Friday, December 07, 2012

A look at UK debt.

I've mentioned the current belt tightening (for some at least) and how in theory this could be a long-term good thing. We've just had the news regarding the tax threshold increase which by itself is a good thing and about time too, of course it's not by itself and comes with a whole raft of benefit cuts. That means the salary 'bonus' that we would be spending within the economy will simply be recirculating within the same systems. Stepping away from that micro-economic situation I want to turn to UK debt.


I've already stated that debt of a country is not the same as debt of an individual or family; but it goes deeper than that. Consider a family in debt, the logical thing to do is tighten belts and pay it of before the interest makes it a massive burden. However consider this from the loaning agency's point of view. They want the family to remain in debt. Rather than pay off a £150 loan at a ruinous rate of interest in two monthly £100 payments they want the family to pay it off in thirty monthly £10 payments. They want more money and if they can't pay they can claim the collateral. That's the same principle behind country debt.

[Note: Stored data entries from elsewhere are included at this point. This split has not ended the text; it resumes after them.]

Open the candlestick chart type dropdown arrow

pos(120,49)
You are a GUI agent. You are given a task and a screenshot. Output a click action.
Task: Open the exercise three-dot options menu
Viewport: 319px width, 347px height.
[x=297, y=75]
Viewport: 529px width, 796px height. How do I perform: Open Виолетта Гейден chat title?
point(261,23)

Buying debt from a country is a long-term investment, it's the thirty £10 payments, and it's bought for that very reason. But what happens if the country starts paying it back quicker? It's no longer a long-term investment it's a short-term one and gets traded as such. The debt is less likely to be bought or sold because it's bringing in less money. Which means the country in question has the ability to borrow less. Oh sure everyone knows they're good for it, but it becomes a pump and dump stock which requires a sucker for it to be dumped on.

Now take those solid repayments coming from a country with zero growth and ask "How long can they keep doing this?" If the economy goes down the toilet they'll have no money to pay back even the interest they might end up defaulting. So what, if they do the debt-holders can simply take the collateral... ah. A country has no separate collateral, its ability to repay is tied to its economy. If the country fails the debt-holders are left with worthless pieces of paper.

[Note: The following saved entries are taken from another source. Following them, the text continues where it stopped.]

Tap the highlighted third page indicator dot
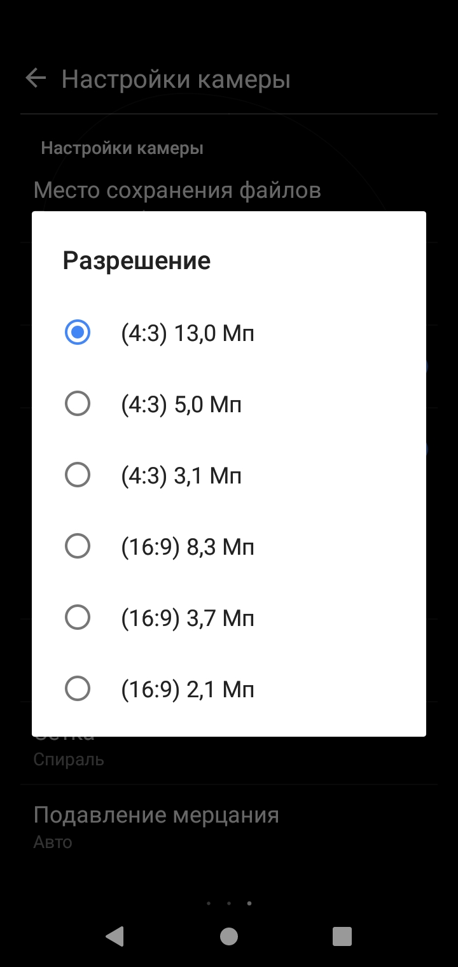This screenshot has height=967, width=458. (249, 903)
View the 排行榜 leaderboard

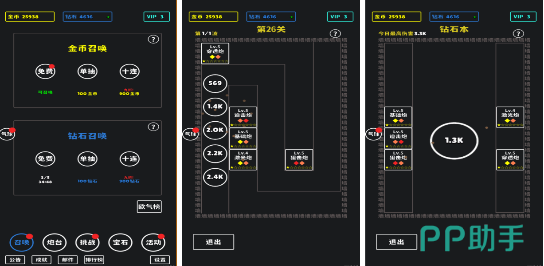[x=94, y=260]
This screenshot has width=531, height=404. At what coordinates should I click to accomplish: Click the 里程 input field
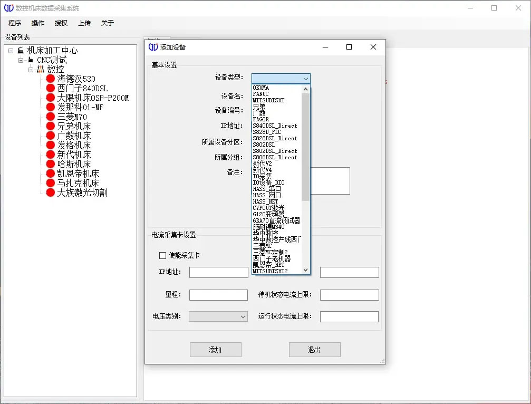point(218,295)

So a country with low (zero) growth quickly trying to repay its debts pretty much screams stay away or draws opportunists trying to make a quick buck, look to Greece as a prime example of this (and consider that this is being seriously propped-up due to it's Euro membership)

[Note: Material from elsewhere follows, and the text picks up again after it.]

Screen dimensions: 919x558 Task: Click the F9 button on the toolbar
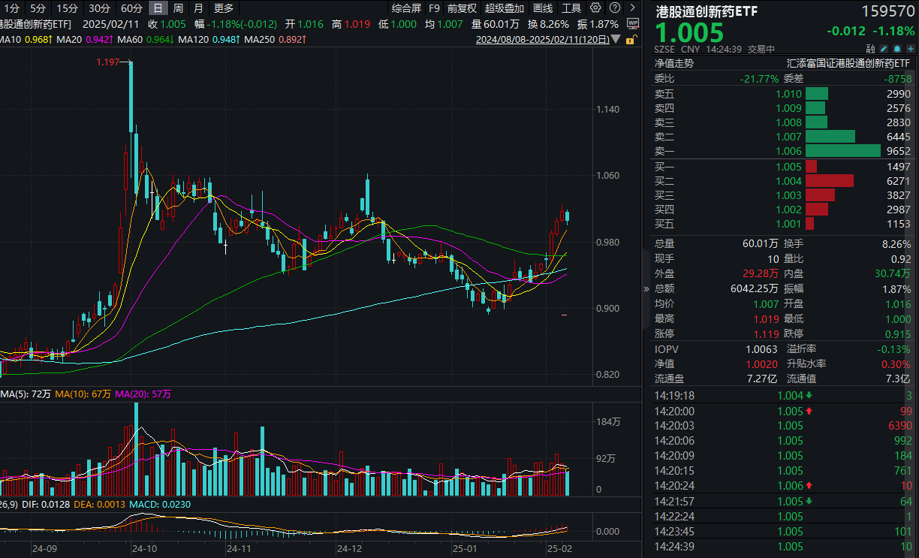[x=434, y=8]
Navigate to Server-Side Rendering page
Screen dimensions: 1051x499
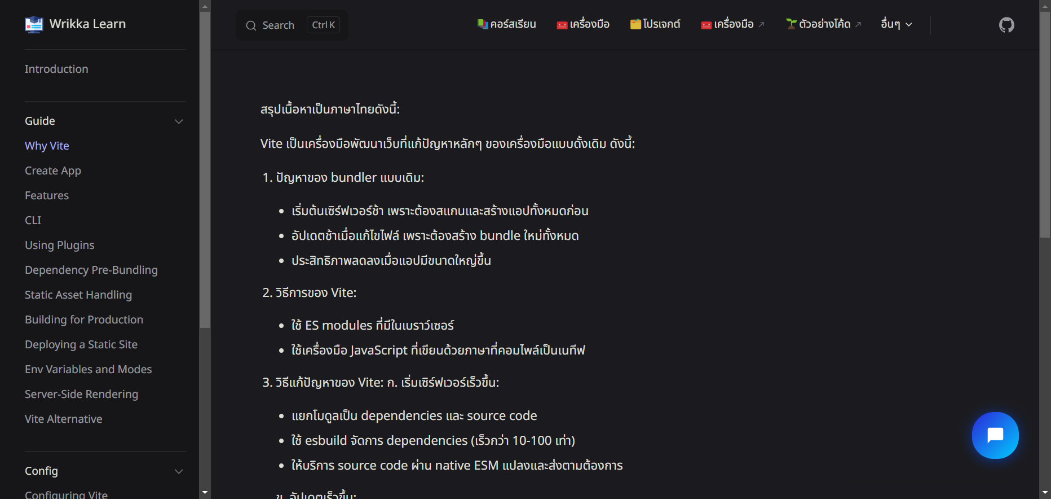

So what's the current policy being shouted out by our government - let's pay off our debts quickly with a resultant moratorium on growth.

Run away! Run away!

2 comments:

thomas said...

At the end of the day mate, we have all been ripped off by the powers that be. They are milking the country dry and there is nothing that we can do about it. Its been going on for years but now they have just become too greedy. Just look at the Mp's Expenses and bailing the banks out, it really is a joke, its all been created on purpose to put more people into debt.

FlipC said...

The joke of the banks is that they're supposed to be in competition as part of a free market; yet part of that ethos is that those that fail - fail.

If there's no true punishment for failure they can take high risks, which they did. On the other hand if the government had allowed Northern Rock to go down the others would have been scared $hitless and totally clamped down on lending, though ironically that would have resulted in the same outcome we're currently experiencing.

As for MPs expenses what other institute would allow expenses to be claimed sans proof of payment?

Apocryphal story - a group of MPs went to lunch and each paid for their own food then photocopied the receipt multiple times so each could claim back the full amount.